• _AIM OF THE TASK_
Every record, from the first line to the last, needs to be given again exactly.

• _DATA IN THIS EXERCISE_
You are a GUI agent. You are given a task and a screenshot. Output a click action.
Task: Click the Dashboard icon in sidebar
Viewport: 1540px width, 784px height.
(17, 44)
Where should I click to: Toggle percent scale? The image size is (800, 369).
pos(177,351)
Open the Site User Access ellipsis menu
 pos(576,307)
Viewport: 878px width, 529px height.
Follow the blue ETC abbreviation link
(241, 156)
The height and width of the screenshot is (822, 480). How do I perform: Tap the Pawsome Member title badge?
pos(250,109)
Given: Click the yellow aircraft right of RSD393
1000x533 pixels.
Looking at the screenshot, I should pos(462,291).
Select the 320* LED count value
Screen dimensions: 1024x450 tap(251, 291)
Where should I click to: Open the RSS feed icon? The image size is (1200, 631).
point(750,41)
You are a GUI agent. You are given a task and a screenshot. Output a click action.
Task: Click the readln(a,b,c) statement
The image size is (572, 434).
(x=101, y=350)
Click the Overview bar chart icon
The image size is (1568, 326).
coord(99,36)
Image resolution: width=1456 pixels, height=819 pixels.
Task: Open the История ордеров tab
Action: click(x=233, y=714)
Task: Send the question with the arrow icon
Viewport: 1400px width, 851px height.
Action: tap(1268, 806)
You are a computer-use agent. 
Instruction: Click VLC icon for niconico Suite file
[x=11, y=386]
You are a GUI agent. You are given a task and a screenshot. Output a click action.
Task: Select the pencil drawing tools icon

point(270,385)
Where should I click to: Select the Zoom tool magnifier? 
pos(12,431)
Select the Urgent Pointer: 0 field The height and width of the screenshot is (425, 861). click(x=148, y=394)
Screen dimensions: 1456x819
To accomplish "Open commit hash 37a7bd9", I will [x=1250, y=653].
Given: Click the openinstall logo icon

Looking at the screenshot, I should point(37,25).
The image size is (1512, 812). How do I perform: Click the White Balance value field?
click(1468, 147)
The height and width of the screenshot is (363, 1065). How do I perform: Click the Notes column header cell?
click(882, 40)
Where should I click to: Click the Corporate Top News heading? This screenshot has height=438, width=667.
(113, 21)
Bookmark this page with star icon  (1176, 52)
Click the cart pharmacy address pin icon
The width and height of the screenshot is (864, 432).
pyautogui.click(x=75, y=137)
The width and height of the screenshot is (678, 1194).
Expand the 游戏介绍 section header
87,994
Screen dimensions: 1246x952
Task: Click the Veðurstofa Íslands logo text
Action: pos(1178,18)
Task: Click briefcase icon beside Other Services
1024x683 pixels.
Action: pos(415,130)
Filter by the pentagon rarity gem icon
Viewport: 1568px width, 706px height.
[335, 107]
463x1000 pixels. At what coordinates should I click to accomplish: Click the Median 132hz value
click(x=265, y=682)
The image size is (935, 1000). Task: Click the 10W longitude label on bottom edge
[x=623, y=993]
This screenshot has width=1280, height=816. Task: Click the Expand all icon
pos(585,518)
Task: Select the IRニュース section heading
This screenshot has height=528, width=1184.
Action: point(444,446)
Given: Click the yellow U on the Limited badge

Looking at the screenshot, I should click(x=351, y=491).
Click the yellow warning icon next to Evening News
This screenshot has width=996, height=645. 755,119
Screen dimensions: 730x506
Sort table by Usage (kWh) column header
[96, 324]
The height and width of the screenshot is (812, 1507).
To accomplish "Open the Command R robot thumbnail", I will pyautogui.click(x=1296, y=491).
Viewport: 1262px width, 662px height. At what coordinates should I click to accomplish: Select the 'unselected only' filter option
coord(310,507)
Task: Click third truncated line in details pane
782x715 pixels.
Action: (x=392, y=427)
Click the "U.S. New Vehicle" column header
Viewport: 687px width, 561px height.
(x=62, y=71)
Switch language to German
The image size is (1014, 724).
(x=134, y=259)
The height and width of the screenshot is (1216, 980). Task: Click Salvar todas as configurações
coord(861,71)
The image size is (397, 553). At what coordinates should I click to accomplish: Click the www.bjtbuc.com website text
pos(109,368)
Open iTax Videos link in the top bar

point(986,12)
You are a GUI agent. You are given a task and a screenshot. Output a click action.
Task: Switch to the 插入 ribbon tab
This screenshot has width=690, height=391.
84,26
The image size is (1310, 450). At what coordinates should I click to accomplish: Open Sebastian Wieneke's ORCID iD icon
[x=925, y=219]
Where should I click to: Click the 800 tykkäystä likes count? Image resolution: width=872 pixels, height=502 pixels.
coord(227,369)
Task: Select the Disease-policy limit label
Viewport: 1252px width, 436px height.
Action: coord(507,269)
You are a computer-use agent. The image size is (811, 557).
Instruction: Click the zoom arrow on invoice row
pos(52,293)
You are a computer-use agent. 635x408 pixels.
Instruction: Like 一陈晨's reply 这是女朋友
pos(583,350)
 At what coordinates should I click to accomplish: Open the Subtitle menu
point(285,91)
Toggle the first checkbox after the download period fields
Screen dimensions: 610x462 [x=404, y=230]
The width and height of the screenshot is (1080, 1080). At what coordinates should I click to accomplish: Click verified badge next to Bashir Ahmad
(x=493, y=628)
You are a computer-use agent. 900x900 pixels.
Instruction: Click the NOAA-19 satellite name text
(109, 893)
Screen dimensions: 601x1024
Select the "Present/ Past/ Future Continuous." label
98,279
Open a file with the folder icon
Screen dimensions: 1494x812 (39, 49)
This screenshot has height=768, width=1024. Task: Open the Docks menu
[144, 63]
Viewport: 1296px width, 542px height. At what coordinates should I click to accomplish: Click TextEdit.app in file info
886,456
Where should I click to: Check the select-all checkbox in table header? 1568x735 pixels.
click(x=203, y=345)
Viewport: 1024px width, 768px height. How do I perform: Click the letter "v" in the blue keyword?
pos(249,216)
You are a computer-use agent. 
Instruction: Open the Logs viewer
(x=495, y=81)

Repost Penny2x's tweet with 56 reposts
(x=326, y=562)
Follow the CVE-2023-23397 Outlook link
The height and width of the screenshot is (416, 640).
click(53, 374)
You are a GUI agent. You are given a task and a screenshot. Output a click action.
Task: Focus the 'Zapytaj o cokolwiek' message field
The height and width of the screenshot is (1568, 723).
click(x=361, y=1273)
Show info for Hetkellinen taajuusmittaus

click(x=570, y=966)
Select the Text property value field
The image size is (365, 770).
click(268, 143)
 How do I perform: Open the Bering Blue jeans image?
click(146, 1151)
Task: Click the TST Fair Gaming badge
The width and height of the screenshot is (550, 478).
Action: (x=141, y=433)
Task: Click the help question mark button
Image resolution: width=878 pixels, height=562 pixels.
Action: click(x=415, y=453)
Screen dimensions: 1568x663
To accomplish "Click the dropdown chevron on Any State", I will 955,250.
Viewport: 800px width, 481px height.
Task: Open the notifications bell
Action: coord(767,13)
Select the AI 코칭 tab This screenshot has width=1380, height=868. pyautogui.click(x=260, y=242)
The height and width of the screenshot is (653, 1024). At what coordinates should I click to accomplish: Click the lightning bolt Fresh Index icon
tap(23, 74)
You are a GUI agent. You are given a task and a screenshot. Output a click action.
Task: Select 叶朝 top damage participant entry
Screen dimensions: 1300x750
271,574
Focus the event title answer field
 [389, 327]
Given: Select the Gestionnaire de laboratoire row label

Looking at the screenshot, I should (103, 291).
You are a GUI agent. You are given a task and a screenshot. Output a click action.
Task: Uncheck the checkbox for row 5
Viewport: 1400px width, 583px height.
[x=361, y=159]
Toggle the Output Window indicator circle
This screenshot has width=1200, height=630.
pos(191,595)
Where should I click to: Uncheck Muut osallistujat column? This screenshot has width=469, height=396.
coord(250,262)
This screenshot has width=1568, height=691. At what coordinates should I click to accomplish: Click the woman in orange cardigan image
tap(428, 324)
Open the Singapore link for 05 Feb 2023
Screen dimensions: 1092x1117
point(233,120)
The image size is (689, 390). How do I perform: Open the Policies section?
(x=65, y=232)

• _RESPONSE TO THE EXERCISE_
You are a GUI agent. You are given a task and a screenshot. Output a click action.
Task: Click the Dashboard icon in sidebar
Viewport: 1540px width, 784px height.
(17, 44)
Where should I click to: Toggle percent scale? The image size is (800, 369).
pos(177,351)
Open the Site User Access ellipsis menu
 pos(576,307)
Viewport: 878px width, 529px height.
Follow the blue ETC abbreviation link
(241, 156)
The height and width of the screenshot is (822, 480). How do I perform: Tap the Pawsome Member title badge?
pos(250,109)
Given: Click the yellow aircraft right of RSD393
1000x533 pixels.
Looking at the screenshot, I should pos(462,291).
Select the 320* LED count value
Screen dimensions: 1024x450 tap(251, 291)
Where should I click to: Open the RSS feed icon? The image size is (1200, 631).
point(750,41)
You are a GUI agent. You are given a task and a screenshot. Output a click action.
Task: Click the readln(a,b,c) statement
The image size is (572, 434).
(x=101, y=350)
Click the Overview bar chart icon
The image size is (1568, 326).
coord(99,36)
Image resolution: width=1456 pixels, height=819 pixels.
Task: Open the История ордеров tab
Action: click(x=233, y=714)
Task: Send the question with the arrow icon
Viewport: 1400px width, 851px height.
Action: tap(1268, 806)
You are a computer-use agent. 
Instruction: Click VLC icon for niconico Suite file
[x=11, y=386]
You are a GUI agent. You are given a task and a screenshot. Output a click action.
Task: Select the pencil drawing tools icon

point(270,385)
Where should I click to: Select the Zoom tool magnifier? 
pos(12,431)
Select the Urgent Pointer: 0 field The height and width of the screenshot is (425, 861). click(x=148, y=394)
Screen dimensions: 1456x819
To accomplish "Open commit hash 37a7bd9", I will [x=1250, y=653].
Given: Click the openinstall logo icon

Looking at the screenshot, I should point(37,25).
The image size is (1512, 812). How do I perform: Click the White Balance value field?
click(1468, 147)
The height and width of the screenshot is (363, 1065). How do I perform: Click the Notes column header cell?
click(882, 40)
Where should I click to: Click the Corporate Top News heading? This screenshot has height=438, width=667.
(113, 21)
Bookmark this page with star icon  (1176, 52)
Click the cart pharmacy address pin icon
The width and height of the screenshot is (864, 432).
pyautogui.click(x=75, y=137)
The width and height of the screenshot is (678, 1194).
Expand the 游戏介绍 section header
87,994
Screen dimensions: 1246x952
Task: Click the Veðurstofa Íslands logo text
Action: pos(1178,18)
Task: Click briefcase icon beside Other Services
1024x683 pixels.
Action: pos(415,130)
Filter by the pentagon rarity gem icon
Viewport: 1568px width, 706px height.
[335, 107]
463x1000 pixels. At what coordinates should I click to accomplish: Click the Median 132hz value
click(x=265, y=682)
The image size is (935, 1000). Task: Click the 10W longitude label on bottom edge
[x=623, y=993]
This screenshot has width=1280, height=816. Task: Click the Expand all icon
pos(585,518)
Task: Select the IRニュース section heading
This screenshot has height=528, width=1184.
Action: point(444,446)
Given: Click the yellow U on the Limited badge

Looking at the screenshot, I should click(x=351, y=491).
Click the yellow warning icon next to Evening News
This screenshot has width=996, height=645. 755,119
Screen dimensions: 730x506
Sort table by Usage (kWh) column header
[96, 324]
The height and width of the screenshot is (812, 1507).
To accomplish "Open the Command R robot thumbnail", I will pyautogui.click(x=1296, y=491).
Viewport: 1262px width, 662px height. At what coordinates should I click to accomplish: Select the 'unselected only' filter option
coord(310,507)
Task: Click third truncated line in details pane
782x715 pixels.
Action: (x=392, y=427)
Click the "U.S. New Vehicle" column header
Viewport: 687px width, 561px height.
(x=62, y=71)
Switch language to German
The image size is (1014, 724).
(x=134, y=259)
The height and width of the screenshot is (1216, 980). Task: Click Salvar todas as configurações
coord(861,71)
The image size is (397, 553). At what coordinates should I click to accomplish: Click the www.bjtbuc.com website text
pos(109,368)
Open iTax Videos link in the top bar

point(986,12)
You are a GUI agent. You are given a task and a screenshot. Output a click action.
Task: Switch to the 插入 ribbon tab
This screenshot has width=690, height=391.
84,26
The image size is (1310, 450). At what coordinates should I click to accomplish: Open Sebastian Wieneke's ORCID iD icon
[x=925, y=219]
Where should I click to: Click the 800 tykkäystä likes count? Image resolution: width=872 pixels, height=502 pixels.
coord(227,369)
Task: Select the Disease-policy limit label
Viewport: 1252px width, 436px height.
Action: coord(507,269)
You are a computer-use agent. The image size is (811, 557).
Instruction: Click the zoom arrow on invoice row
pos(52,293)
You are a computer-use agent. 635x408 pixels.
Instruction: Like 一陈晨's reply 这是女朋友
pos(583,350)
 At what coordinates should I click to accomplish: Open the Subtitle menu
point(285,91)
Toggle the first checkbox after the download period fields
Screen dimensions: 610x462 [x=404, y=230]
The width and height of the screenshot is (1080, 1080). At what coordinates should I click to accomplish: Click verified badge next to Bashir Ahmad
(x=493, y=628)
You are a computer-use agent. 900x900 pixels.
Instruction: Click the NOAA-19 satellite name text
(109, 893)
Screen dimensions: 601x1024
Select the "Present/ Past/ Future Continuous." label
98,279
Open a file with the folder icon
Screen dimensions: 1494x812 (39, 49)
This screenshot has height=768, width=1024. Task: Open the Docks menu
[144, 63]
Viewport: 1296px width, 542px height. At what coordinates should I click to accomplish: Click TextEdit.app in file info
886,456
Where should I click to: Check the select-all checkbox in table header? 1568x735 pixels.
click(x=203, y=345)
Viewport: 1024px width, 768px height. How do I perform: Click the letter "v" in the blue keyword?
pos(249,216)
You are a computer-use agent. 
Instruction: Open the Logs viewer
(x=495, y=81)

Repost Penny2x's tweet with 56 reposts
(x=326, y=562)
Follow the CVE-2023-23397 Outlook link
The height and width of the screenshot is (416, 640).
click(53, 374)
You are a GUI agent. You are given a task and a screenshot. Output a click action.
Task: Focus the 'Zapytaj o cokolwiek' message field
The height and width of the screenshot is (1568, 723).
click(x=361, y=1273)
Show info for Hetkellinen taajuusmittaus

click(x=570, y=966)
Select the Text property value field
The image size is (365, 770).
click(268, 143)
 How do I perform: Open the Bering Blue jeans image?
click(146, 1151)
Task: Click the TST Fair Gaming badge
The width and height of the screenshot is (550, 478).
Action: (x=141, y=433)
Task: Click the help question mark button
Image resolution: width=878 pixels, height=562 pixels.
Action: click(x=415, y=453)
Screen dimensions: 1568x663
To accomplish "Click the dropdown chevron on Any State", I will 955,250.
Viewport: 800px width, 481px height.
Task: Open the notifications bell
Action: coord(767,13)
Select the AI 코칭 tab This screenshot has width=1380, height=868. pyautogui.click(x=260, y=242)
The height and width of the screenshot is (653, 1024). At what coordinates should I click to accomplish: Click the lightning bolt Fresh Index icon
tap(23, 74)
You are a GUI agent. You are given a task and a screenshot. Output a click action.
Task: Select 叶朝 top damage participant entry
Screen dimensions: 1300x750
271,574
Focus the event title answer field
 [389, 327]
Given: Select the Gestionnaire de laboratoire row label

Looking at the screenshot, I should (103, 291).
You are a GUI agent. You are given a task and a screenshot. Output a click action.
Task: Uncheck the checkbox for row 5
Viewport: 1400px width, 583px height.
[x=361, y=159]
Toggle the Output Window indicator circle
This screenshot has width=1200, height=630.
pos(191,595)
Where should I click to: Uncheck Muut osallistujat column? This screenshot has width=469, height=396.
coord(250,262)
This screenshot has width=1568, height=691. At what coordinates should I click to accomplish: Click the woman in orange cardigan image
tap(428, 324)
Open the Singapore link for 05 Feb 2023
Screen dimensions: 1092x1117
point(233,120)
The image size is (689, 390). How do I perform: Open the Policies section?
(x=65, y=232)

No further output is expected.